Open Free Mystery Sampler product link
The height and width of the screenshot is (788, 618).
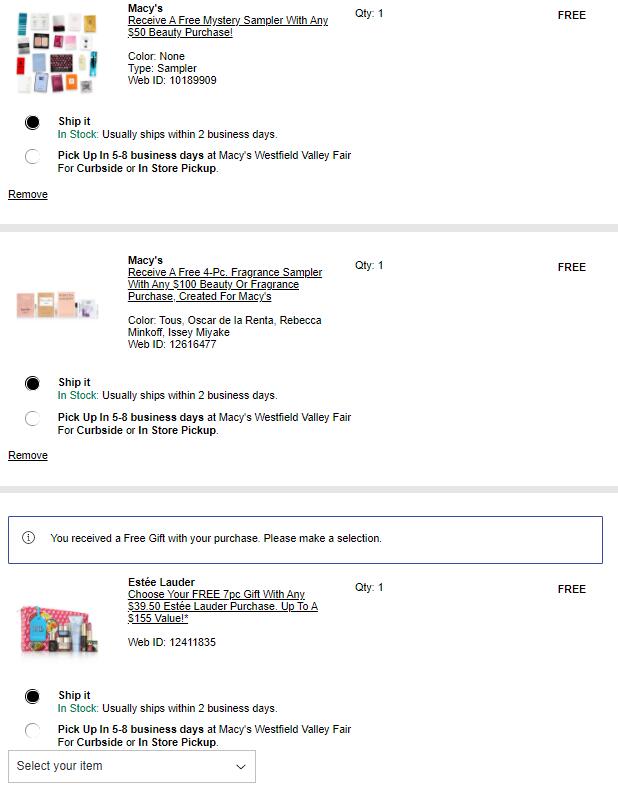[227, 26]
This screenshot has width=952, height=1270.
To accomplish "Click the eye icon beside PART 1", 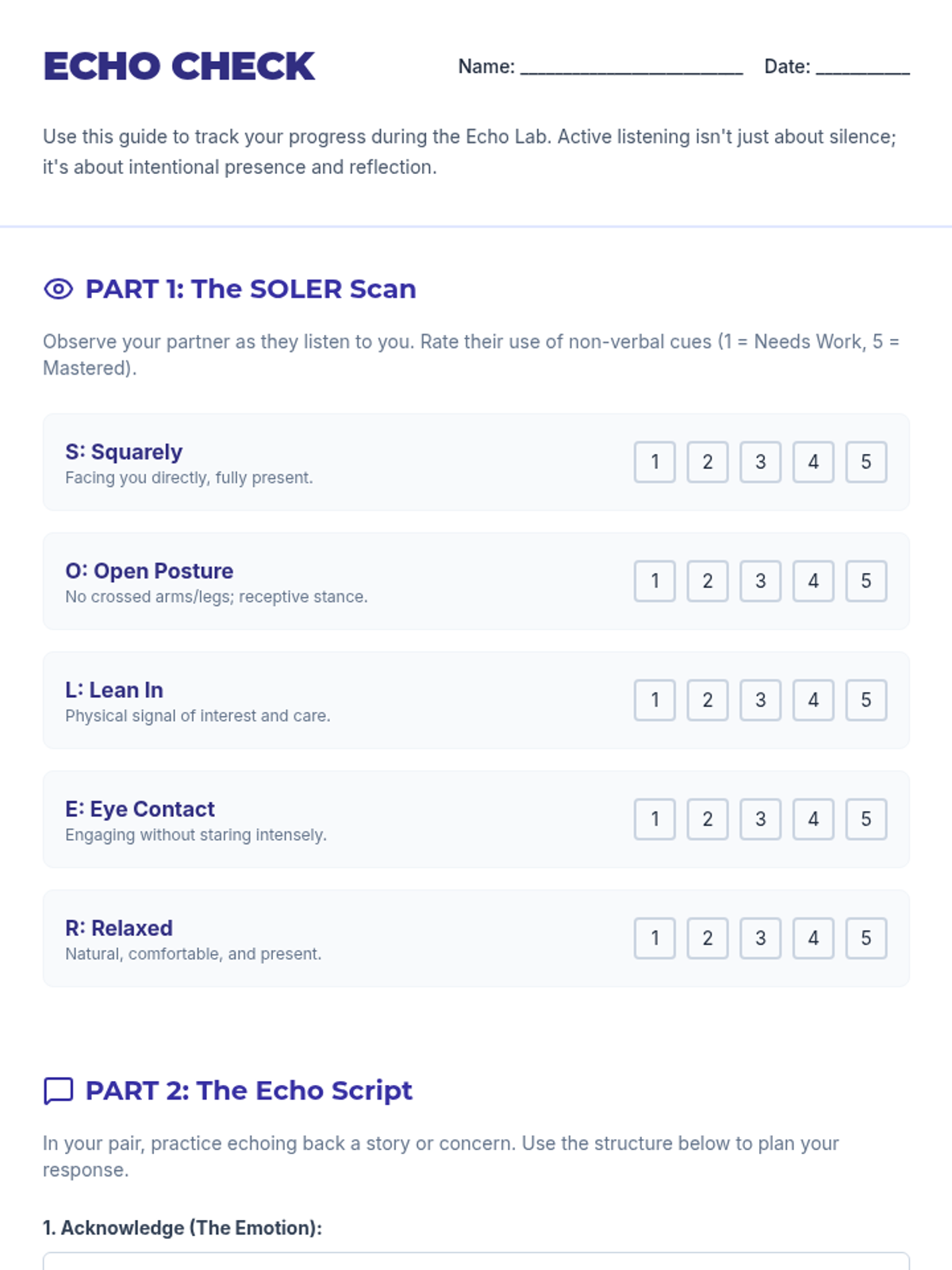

═══

▶ **REQUIRED ACTION**: Transcribe the material above word for word; images do not belong in the copy.

▶ **PROBLEM SOLUTION**:
Open Free Mystery Sampler product link
The height and width of the screenshot is (788, 618).
[227, 26]
This screenshot has width=952, height=1270.
To accomplish "Click the eye icon beside PART 1", 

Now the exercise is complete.